The problem pip-tools solves¶
pip-tools addresses reproducible installs — ensuring every developer and CI run gets exactly the same dependency versions by pinning transitive dependencies in a lock file.
Why that problem doesn't apply here¶
| Concern | How this project handles it |
|---|---|
| Reproducible dev environments | Hatch environments auto-install from pyproject.toml extras. Developers get consistent envs without a lock file. |
| Reproducible CI | CI workflows install from pyproject.toml extras via pip install -e ".[test]" or Hatch envs. Pinning would require lock-file maintenance without meaningful benefit for a template repo. |
| Reproducible builds | Build artifacts (sdist/wheel) declare dependency ranges, not pins. End users resolve versions at install time — this is standard Python packaging behavior. A lock file doesn't affect built distributions. |
| Security auditing | pip-audit (in CI and pre-push hook) scans the resolved environment regardless of whether versions are pinned. |
| Dependency drift | Dependabot opens PRs for new dependency versions weekly. Hatch recreates envs from current specs on each invocation. |
What pip-tools would cost¶
- Maintenance burden: Every dependency change requires running
pip-compileto regenerate lock files and committing the result. With multiple extras (dev,test,docs), that means multiplerequirements*.txtfiles to keep in sync. - Merge conflicts: Lock files change frequently and produce large diffs that conflict across branches.

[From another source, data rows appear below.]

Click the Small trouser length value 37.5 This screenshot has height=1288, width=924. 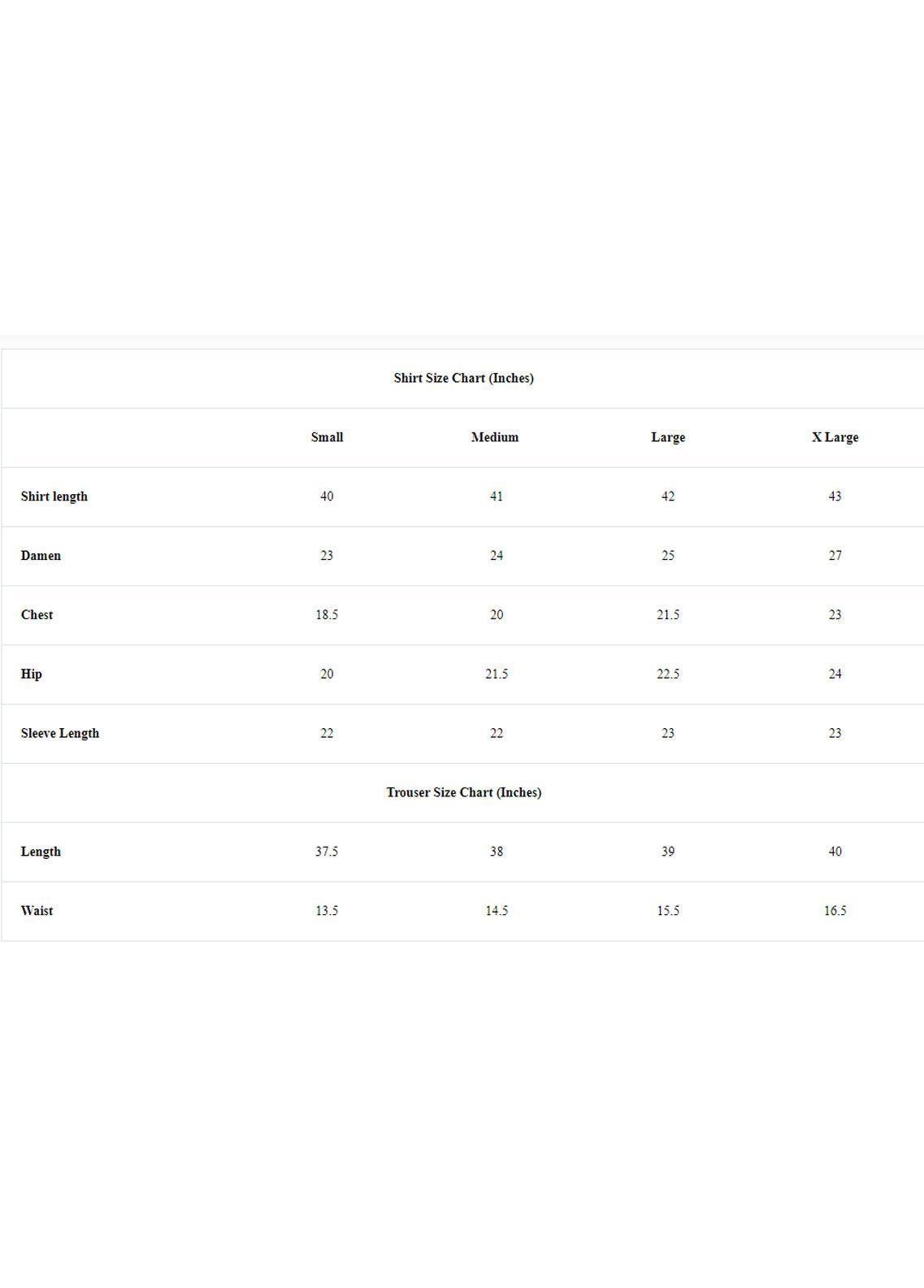coord(327,852)
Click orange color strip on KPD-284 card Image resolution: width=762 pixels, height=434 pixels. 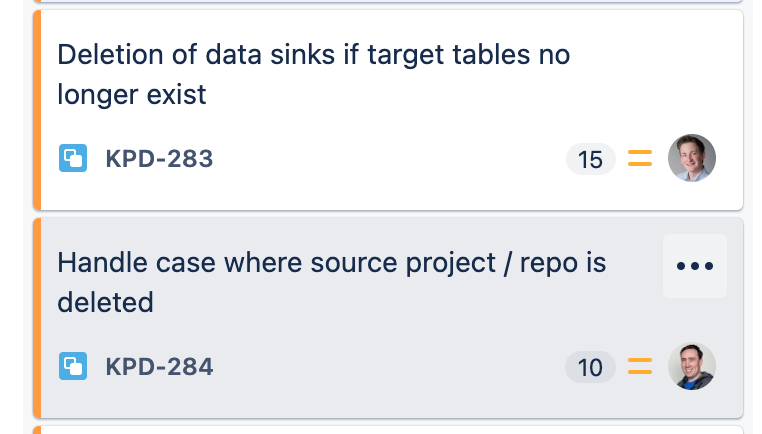click(x=37, y=317)
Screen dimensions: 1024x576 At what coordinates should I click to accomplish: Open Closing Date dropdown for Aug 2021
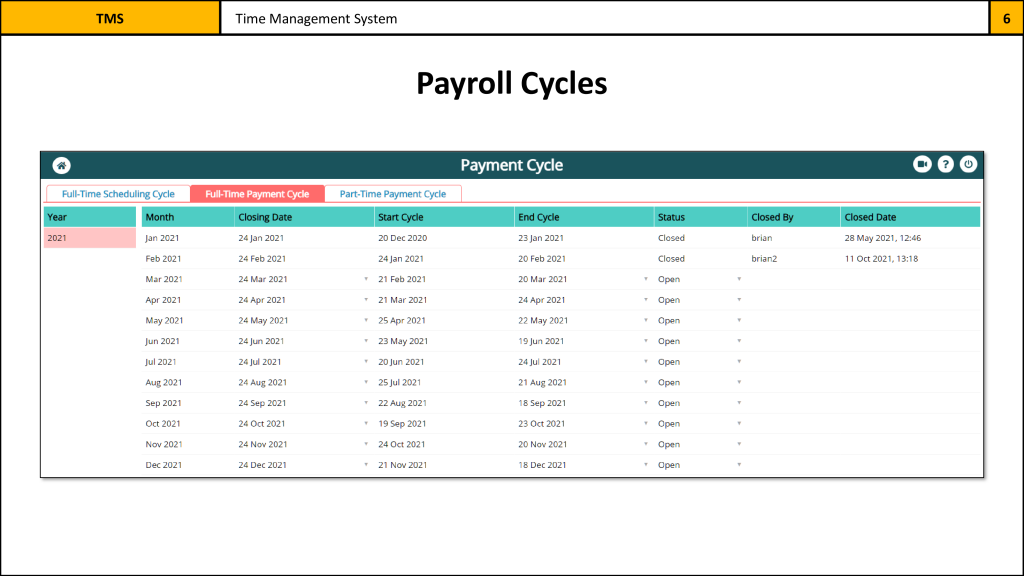point(366,383)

- Duplicate source of truth: Dependencies would be declared in
pyproject.toml(for Hatch and packaging) and pinned inrequirements*.txt(for pip-tools). Keeping both in sync is error-prone. - Hatch friction: Hatch environments don't consume
requirements.txtfiles natively — they readpyproject.toml. Using pip-tools would mean either abandoning Hatch envs or maintaining parallel install paths.
Decision¶
Do not adopt pip-tools. Continue using pyproject.toml as the single source
of truth for all dependency specifications, with Hatch managing environments.
The commented-out pip-tools line in pyproject.toml under extras is
retained as a reference for template users who may want it for their own
projects — but it is not active in this template.
Alternatives Considered¶
pip-tools (pip-compile + pip-sync)¶
Generates pinned requirements.txt from pyproject.toml or requirements.in.
Rejected because: Adds a second dependency management layer that duplicates what Hatch environments already provide. The lock-file maintenance cost outweighs the reproducibility benefit for this project's use case.
Poetry lock¶
Poetry generates a poetry.lock file automatically.
Rejected because: Would require switching from Hatchling/Hatch to Poetry for both build backend and project management — a much larger change than just adding pinning. See ADR 016 for why Hatchling/Hatch was chosen.
PDM lock¶
PDM supports PEP 621 metadata and generates lock files.
Rejected because: Similar trade-off to Poetry — would replace Hatch as the project manager to gain lock-file support. Not justified for a template repo.
uv lock¶
uv is a fast Rust-based package manager with lock-file support.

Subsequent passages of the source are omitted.